■ **Task prompt**: The response must be the exact lines from the one that contains "Open the Customer Success Manager vacancy" through the end of the material, with no pictures and no additional lines.

■ **Extracted records**:
━━━━━━━━

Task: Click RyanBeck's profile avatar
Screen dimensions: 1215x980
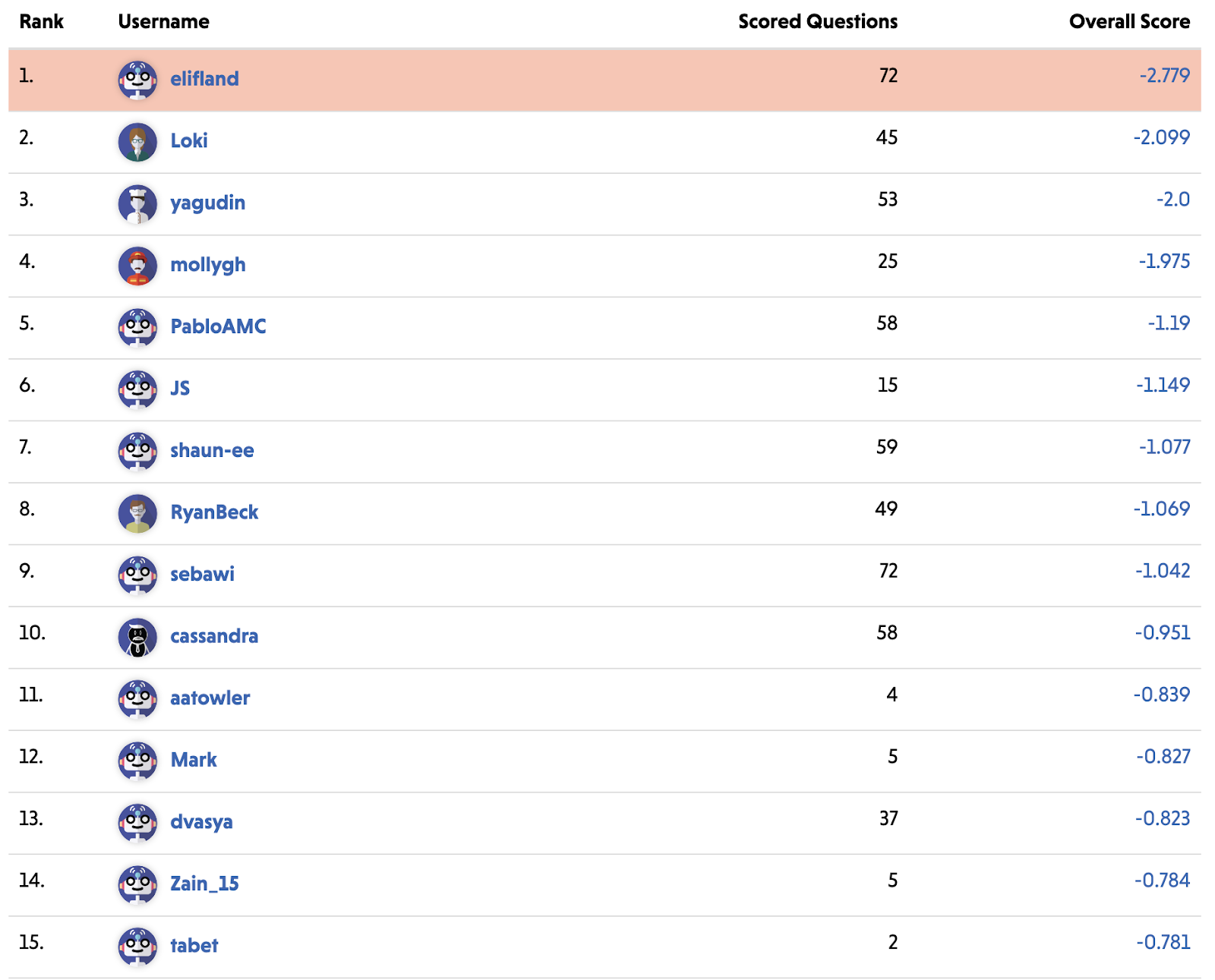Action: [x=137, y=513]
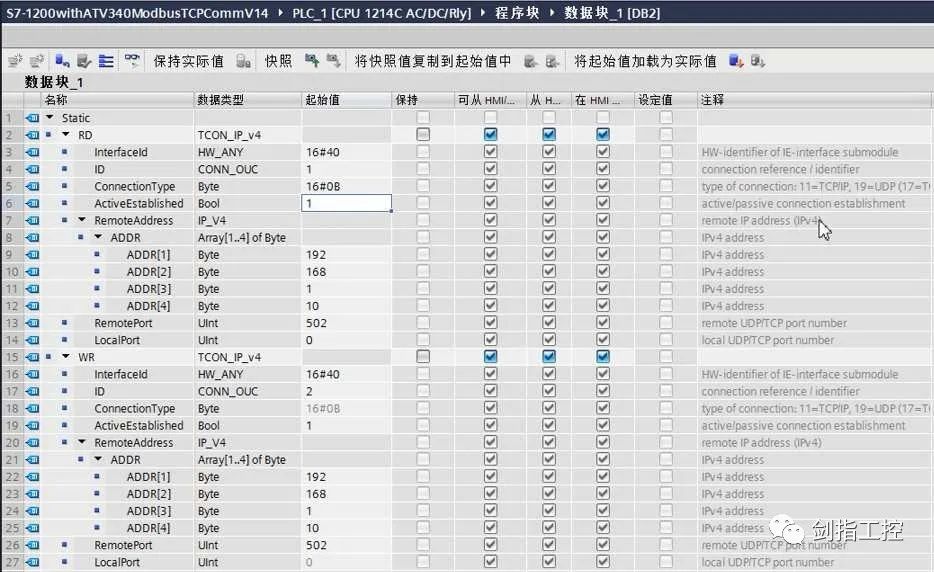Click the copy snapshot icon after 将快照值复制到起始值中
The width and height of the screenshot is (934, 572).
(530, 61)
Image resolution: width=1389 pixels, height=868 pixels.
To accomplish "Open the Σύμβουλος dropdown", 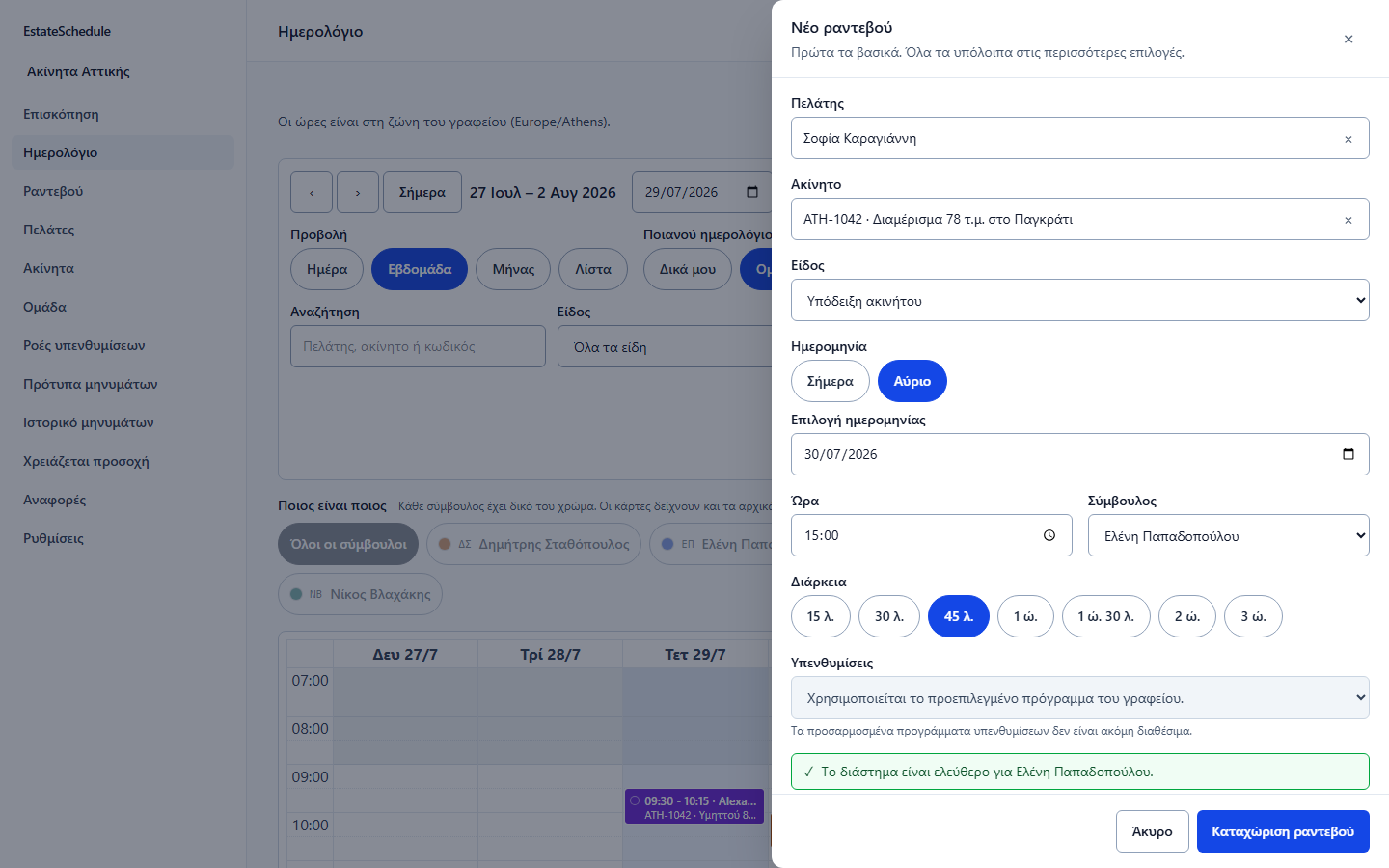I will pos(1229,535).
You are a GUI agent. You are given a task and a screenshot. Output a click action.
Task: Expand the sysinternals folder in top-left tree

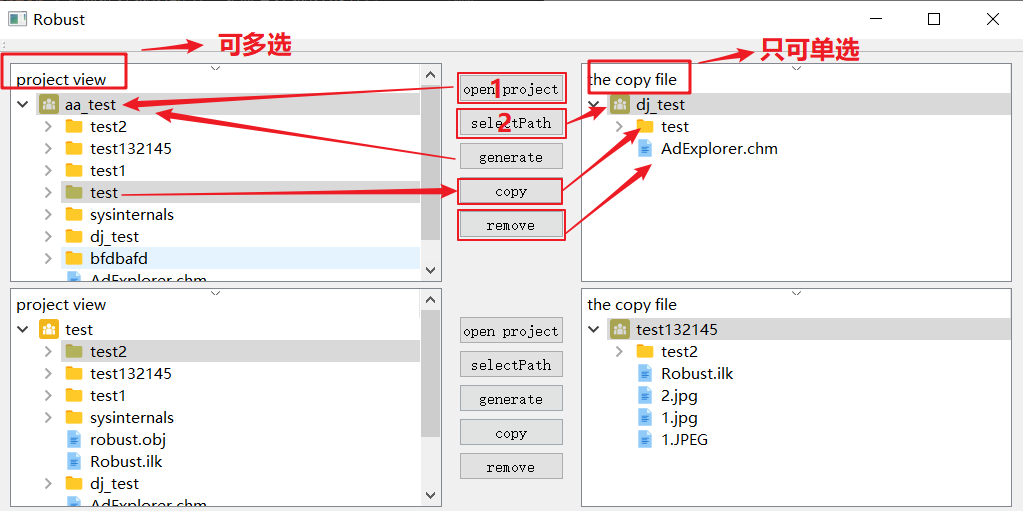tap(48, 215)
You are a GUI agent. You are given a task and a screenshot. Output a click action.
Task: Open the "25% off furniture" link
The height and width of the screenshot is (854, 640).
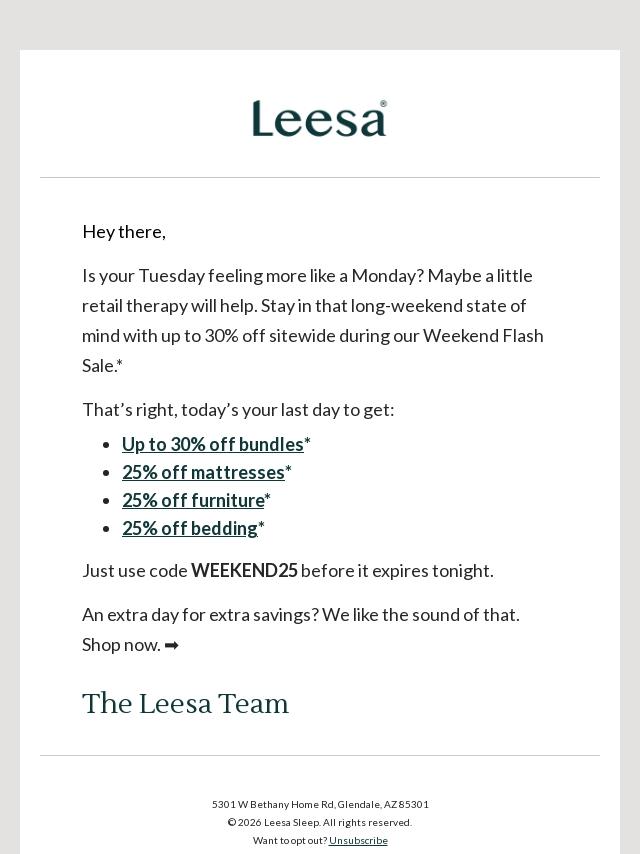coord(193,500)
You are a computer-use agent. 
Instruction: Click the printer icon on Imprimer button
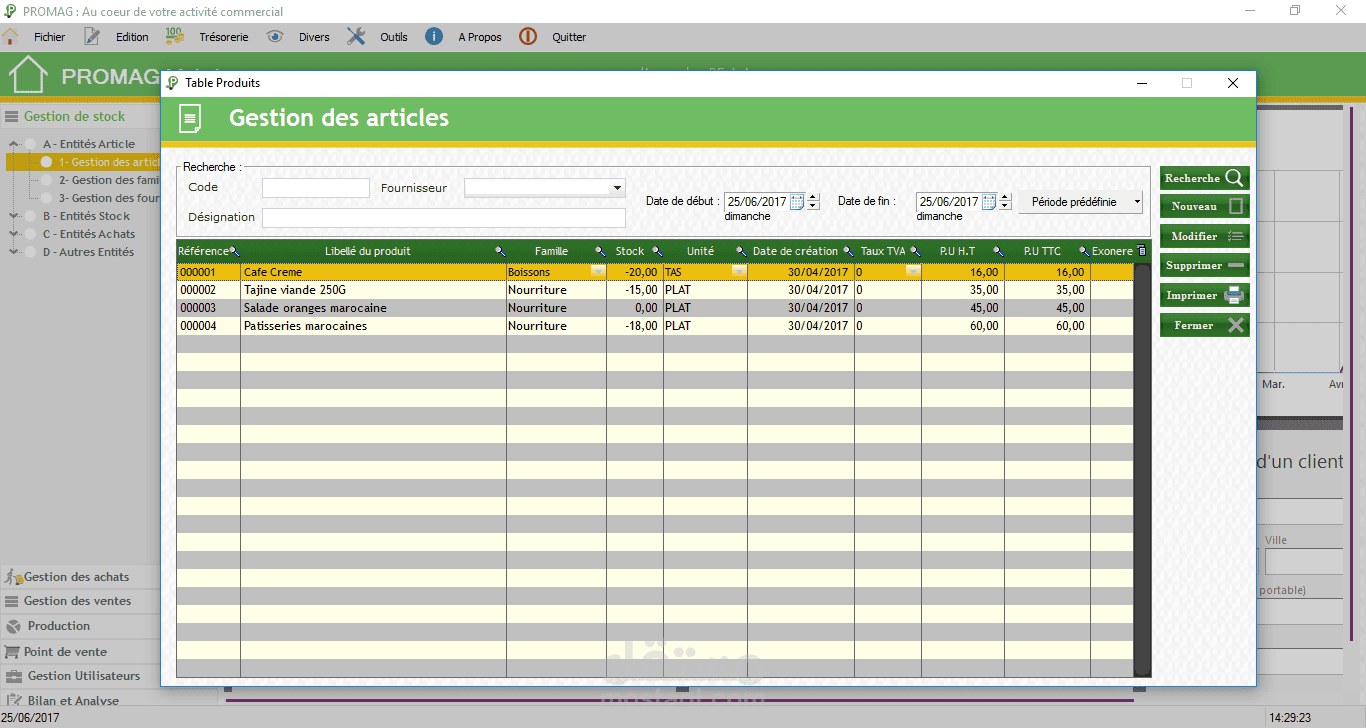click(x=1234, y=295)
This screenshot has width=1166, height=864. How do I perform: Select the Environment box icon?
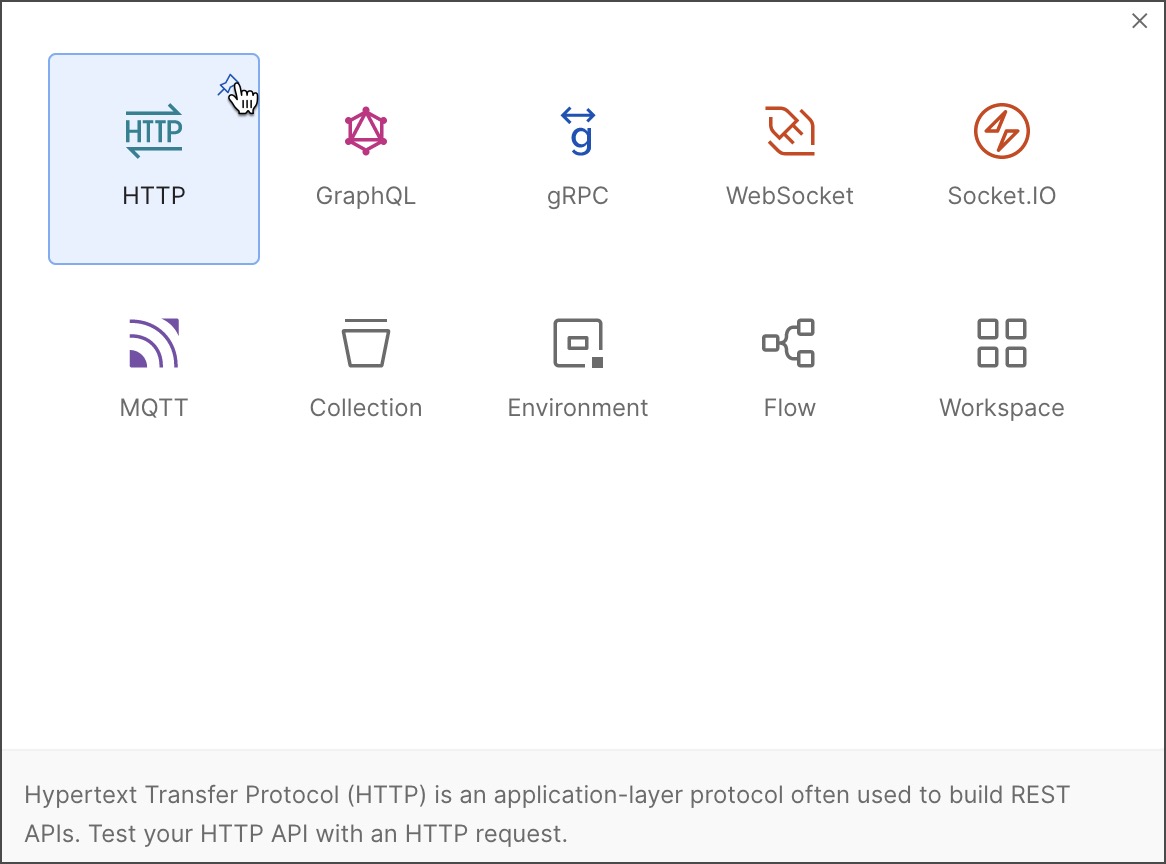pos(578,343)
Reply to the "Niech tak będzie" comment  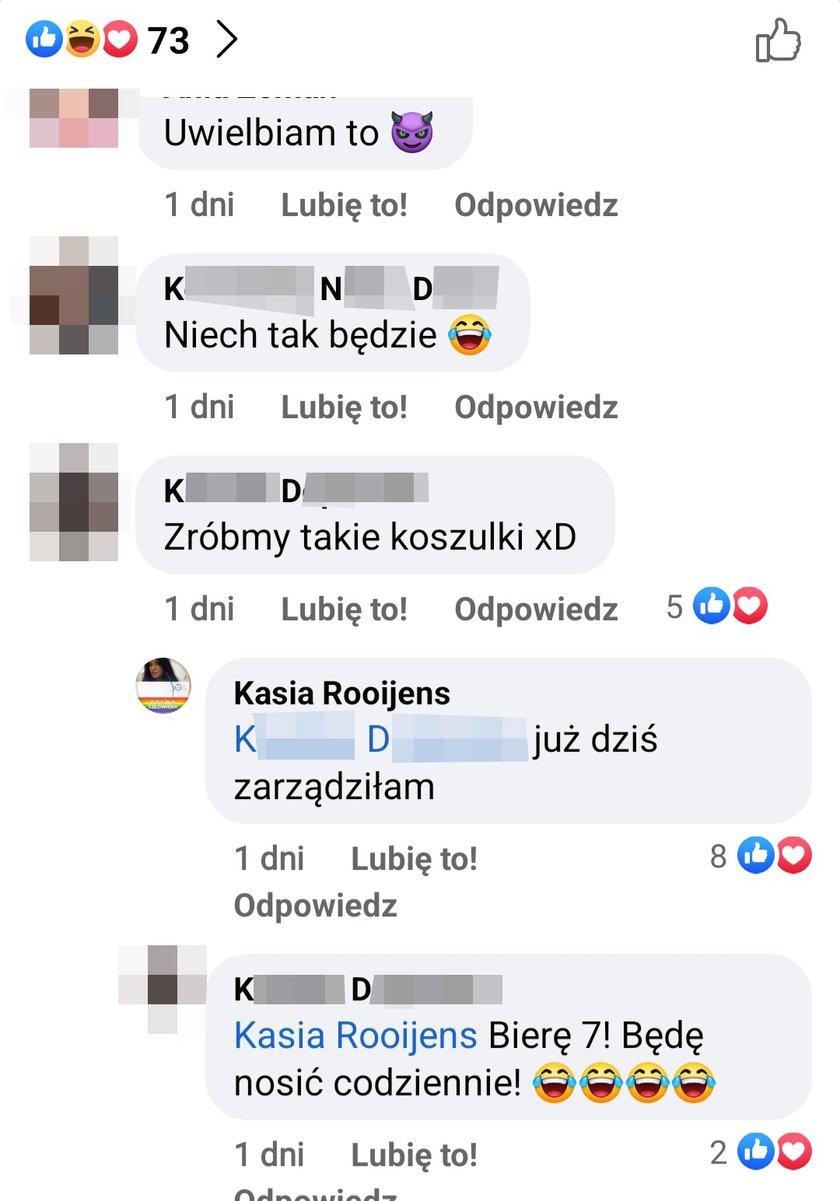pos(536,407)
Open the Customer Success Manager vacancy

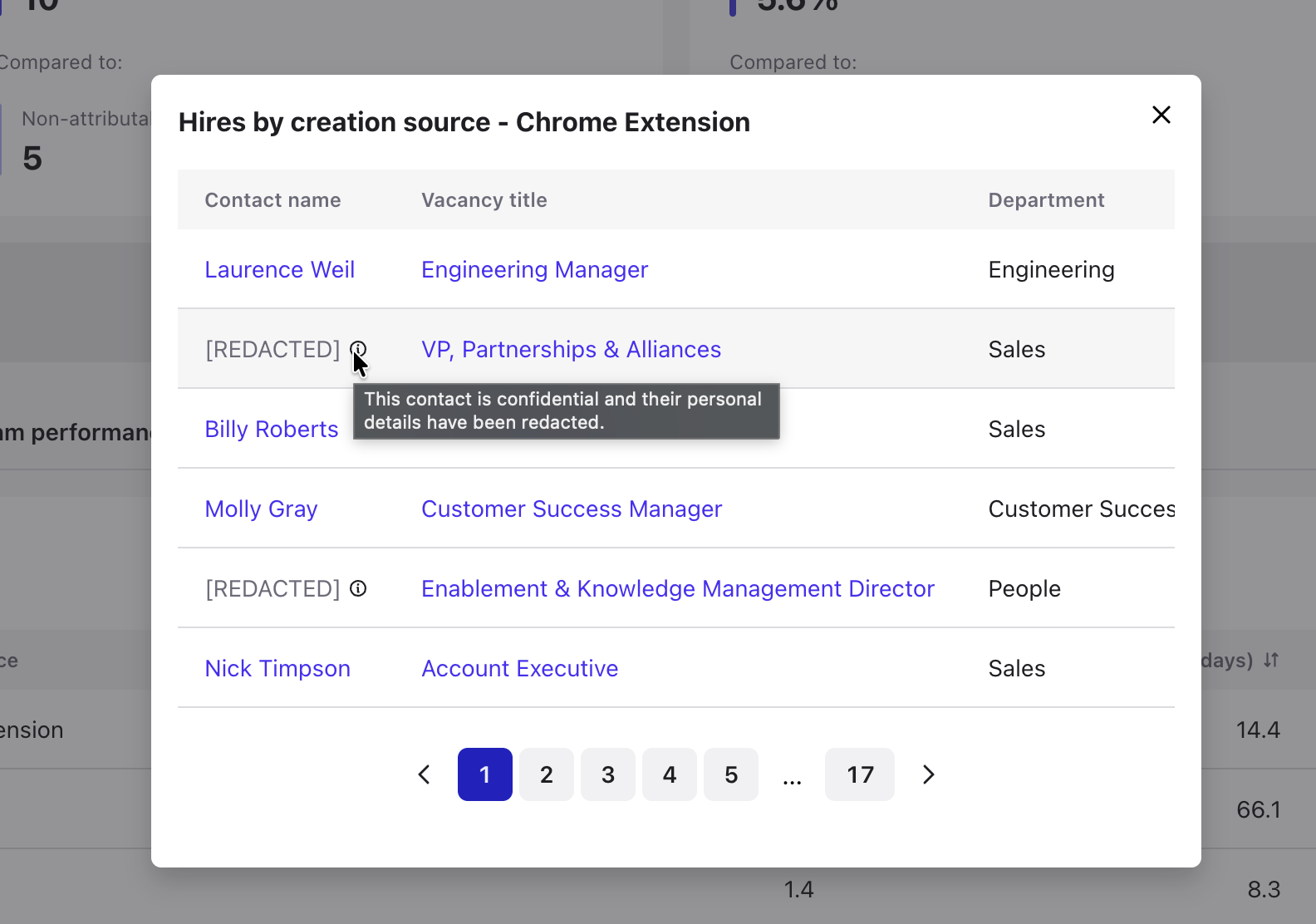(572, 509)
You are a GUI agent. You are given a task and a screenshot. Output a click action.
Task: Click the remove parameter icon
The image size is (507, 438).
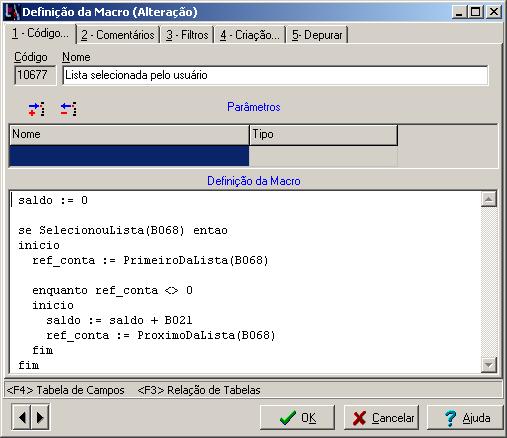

━━━━━━━━

■ **Exercise response**:
Open the Customer Success Manager vacancy

(572, 509)
You are a GUI agent. You are given a task and a screenshot. Output a click action.
Task: Click the remove parameter icon
The image size is (507, 438).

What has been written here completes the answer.